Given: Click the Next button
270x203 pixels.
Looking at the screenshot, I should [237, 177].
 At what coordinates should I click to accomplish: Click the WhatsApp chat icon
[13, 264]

» Problem statement:
Could you retype all of the items above, word for word?

» Output for this exercise:
Given: Click the Next button
270x203 pixels.
Looking at the screenshot, I should [237, 177].
 At what coordinates should I click to accomplish: Click the WhatsApp chat icon
[13, 264]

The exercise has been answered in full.